Project description:About 45% of congenital heart disease (CHD) is caused by rare gene mutations. Non-coding mutations that perturb cis-regulatory elements (CREs) likely contribute to CHD among the remaining cases without clear etiology. However, identifying CHD-causing non-coding variants has been problematic. We combined human induced pluripotent stem cell-derived cardiomyocyte (iPSC-CM) differentiation and a lentivirus-mediated massively parallel reporter assay (lentiMPRA) to create a high-throughput platform to measure human cardiac enhancer activity.
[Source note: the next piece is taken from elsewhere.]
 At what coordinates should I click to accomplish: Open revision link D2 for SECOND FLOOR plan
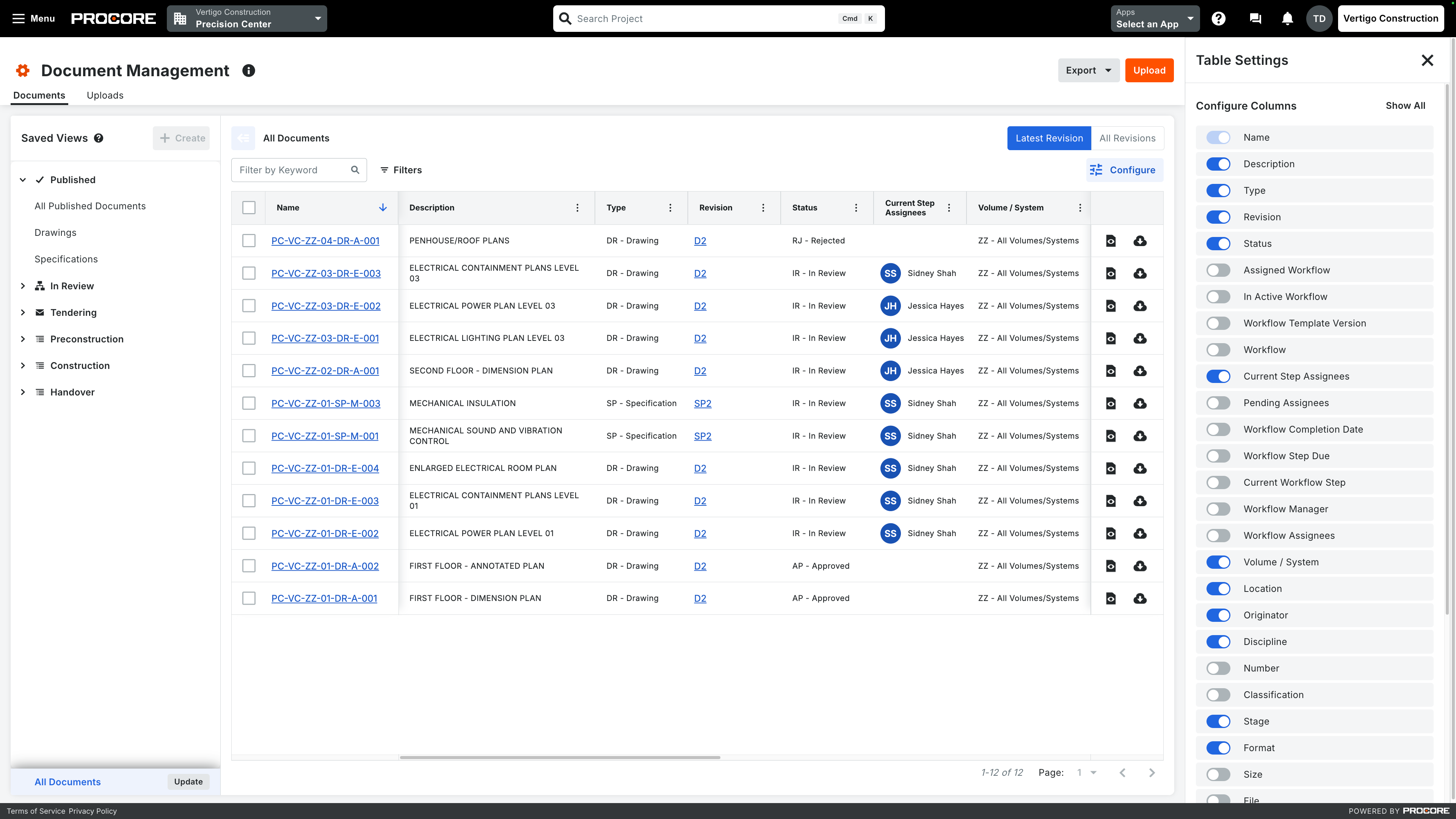pyautogui.click(x=700, y=370)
We tested 2451 candidate human cardiac enhancers, identified 1185 with measurable activity, and functionally dissected 123 of these by systematic tiling mutagenesis. We functionally evaluated 6761 non-coding de novo variants (ncDNVs) prioritized from the whole genome sequencing (WGS) of 749 CHD trios. 397 ncDNVs significantly affected cardiac CRE activity. Remarkably, 53% of these ncDNVs increased enhancer activity, often at regions with undetectable enhancer activity in the reference sequence. We introduced 10 of these DNVs associated with CHD genes into iPSCs and found that 4 altered expression of neighboring genes. Moreover, these 4 DNVs also altered cardiomyocyte differentiation, as assessed by single nucleus RNA sequencing. Using the MPRA data, we developed a regression model to prioritize future DNVs for functional testing and demonstrate that this model finds enrichment of DNVs in a second, independent WGS cohort. Taken together, we developed a scalable system to measure the impact of non-coding DNVs on CRE activity and deployed this platform to systematically assess the contribution of non-coding DNVs to CHD.